- [Available data]
▼
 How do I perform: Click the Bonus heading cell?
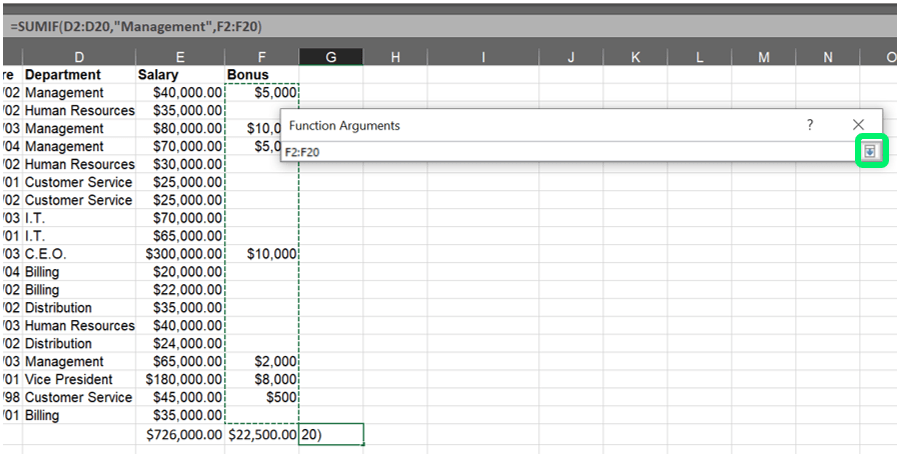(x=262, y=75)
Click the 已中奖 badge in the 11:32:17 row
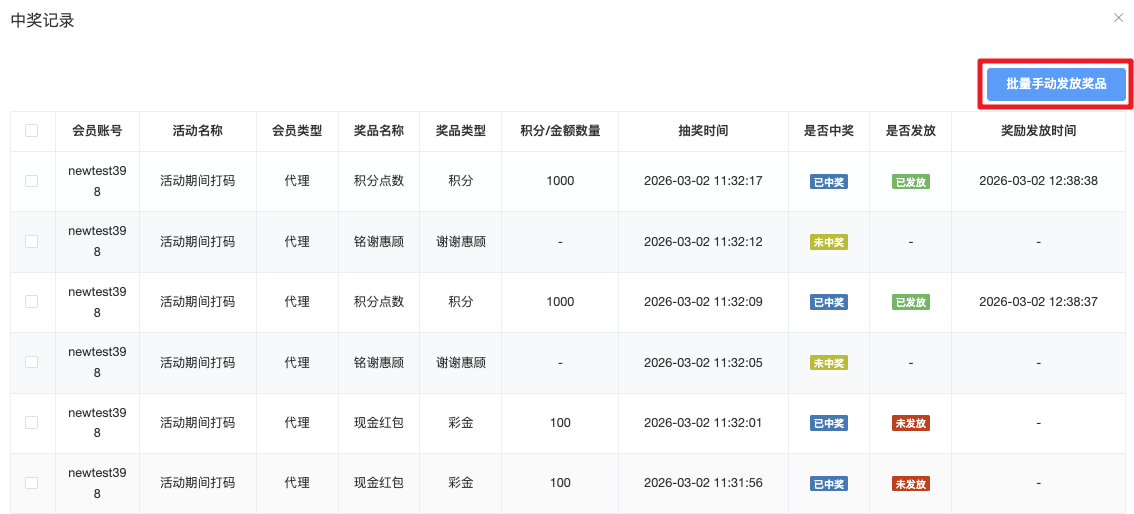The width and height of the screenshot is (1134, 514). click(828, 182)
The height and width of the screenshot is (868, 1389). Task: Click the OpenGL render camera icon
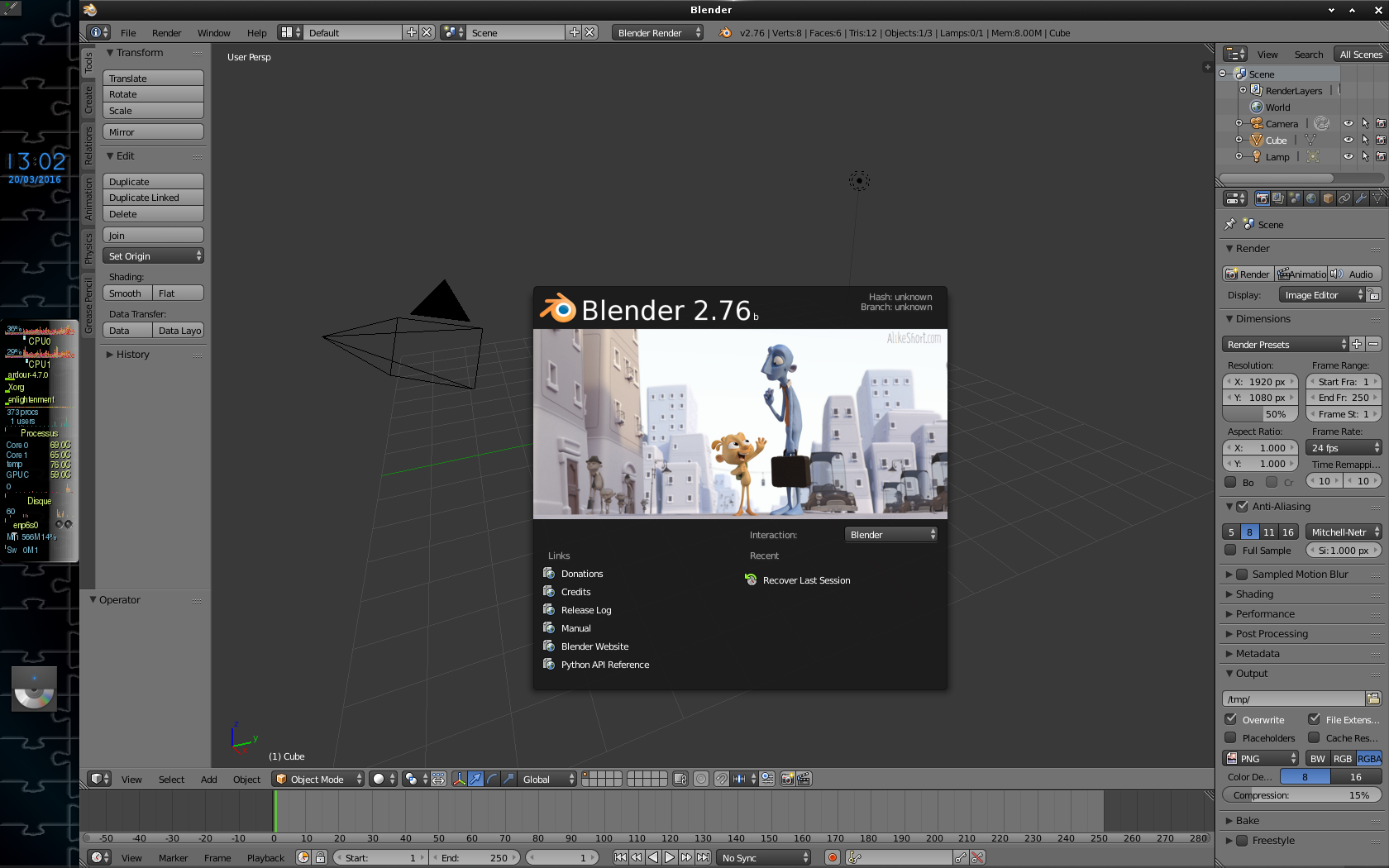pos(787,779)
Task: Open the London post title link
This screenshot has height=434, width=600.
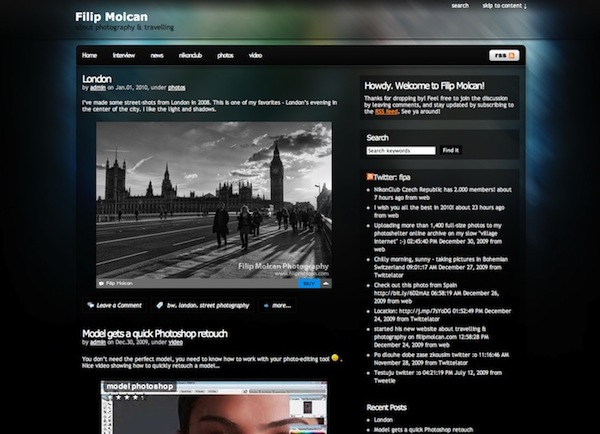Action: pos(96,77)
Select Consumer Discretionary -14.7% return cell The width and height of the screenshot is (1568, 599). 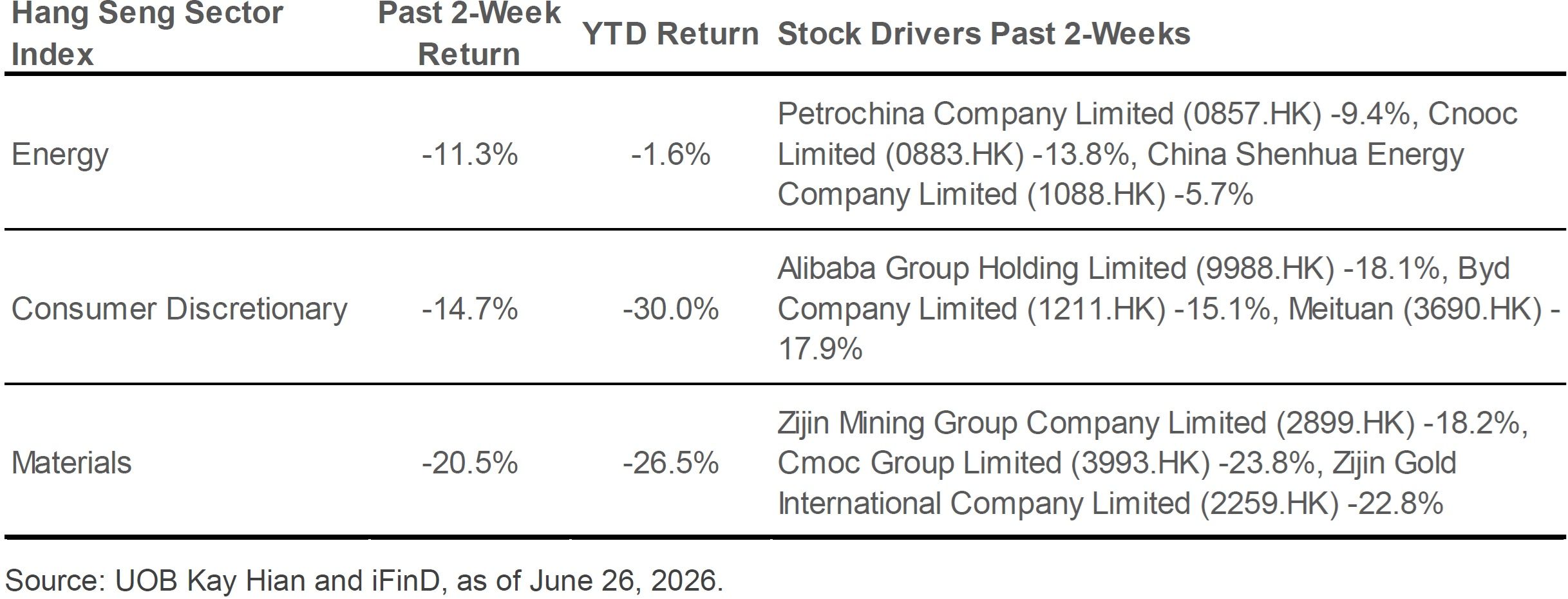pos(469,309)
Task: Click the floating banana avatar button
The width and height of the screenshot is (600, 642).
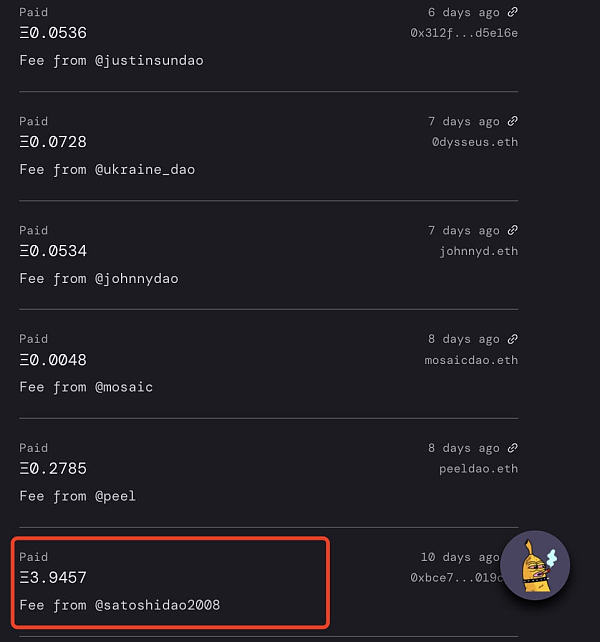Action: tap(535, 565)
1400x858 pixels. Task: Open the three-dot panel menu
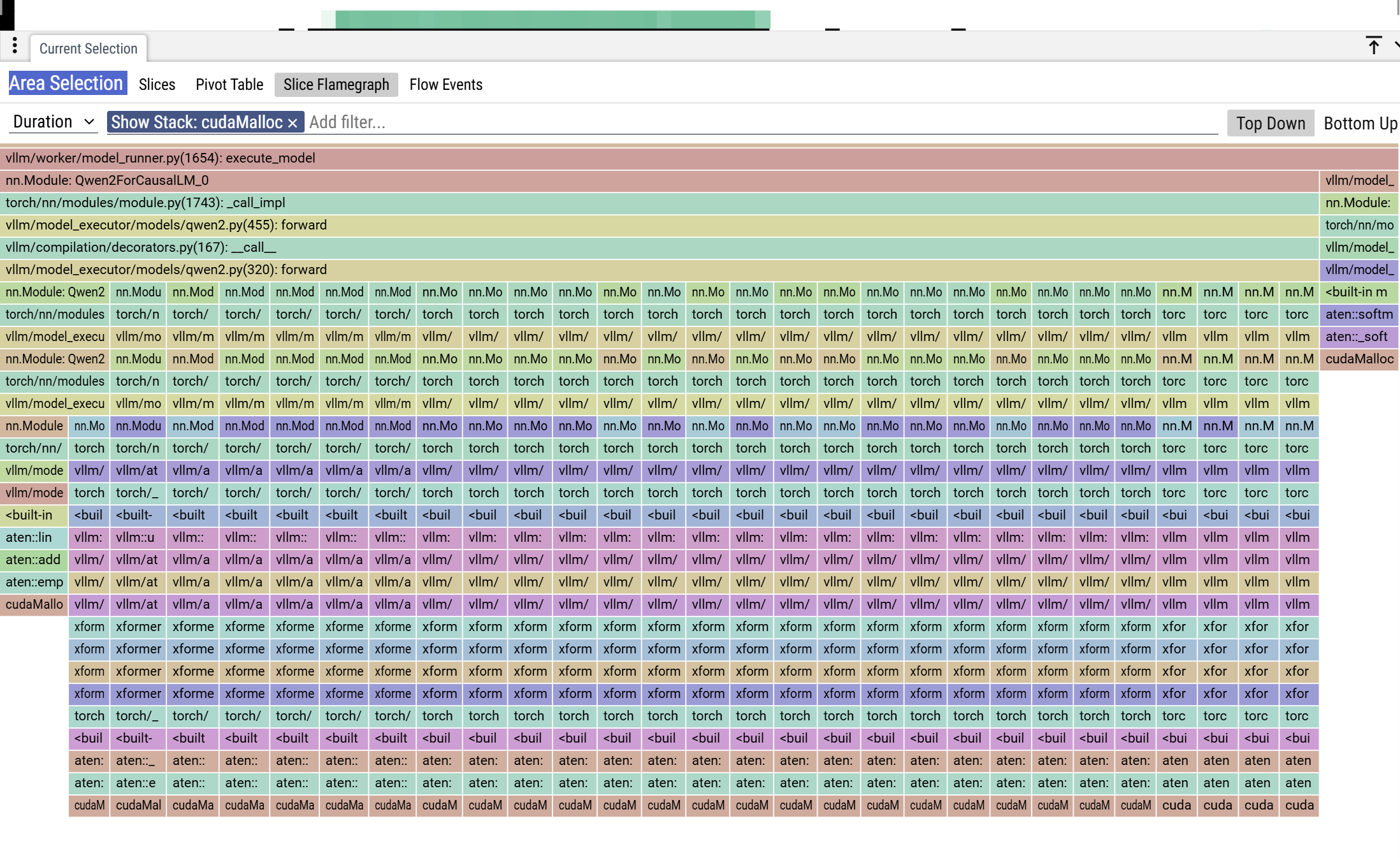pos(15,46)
▲
- [What this task involves] Reproduce the rows word for word, from the line with "Task: Click the floating banana avatar button" through the final line of the rows, both included. Leave the pictures out of the output.

- [Full solution]
Task: Click the floating banana avatar button
The width and height of the screenshot is (600, 642).
Action: tap(535, 565)
1400x858 pixels. Task: Open the three-dot panel menu
pos(15,46)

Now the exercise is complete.